### DIRECTIONS FOR THIS TASK
Copy out, unchanged, the lines from the one containing "The width and" through the one containing "the Sum aggregation", with both of those lines included.

--- RECORDS SHOWN ---

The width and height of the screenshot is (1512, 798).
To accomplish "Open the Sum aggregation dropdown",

---
--- RECORDS SHOWN ---

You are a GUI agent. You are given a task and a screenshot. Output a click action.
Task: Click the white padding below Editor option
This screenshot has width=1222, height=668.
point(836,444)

---
--- RECORDS SHOWN ---

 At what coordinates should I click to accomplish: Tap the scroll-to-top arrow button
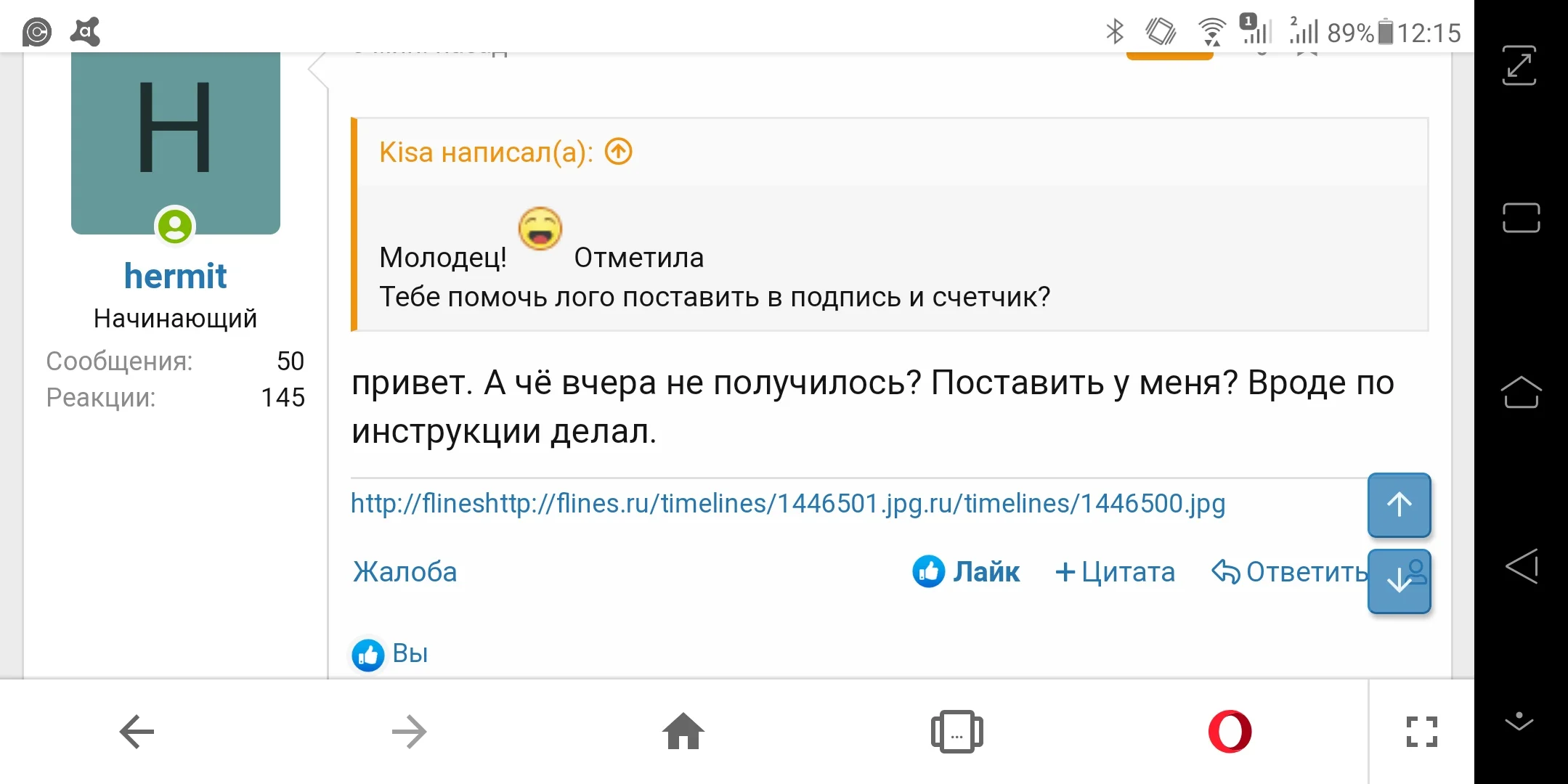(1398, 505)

---

### WRITTEN REPLY
The width and height of the screenshot is (1512, 798).
To accomplish "Open the Sum aggregation dropdown",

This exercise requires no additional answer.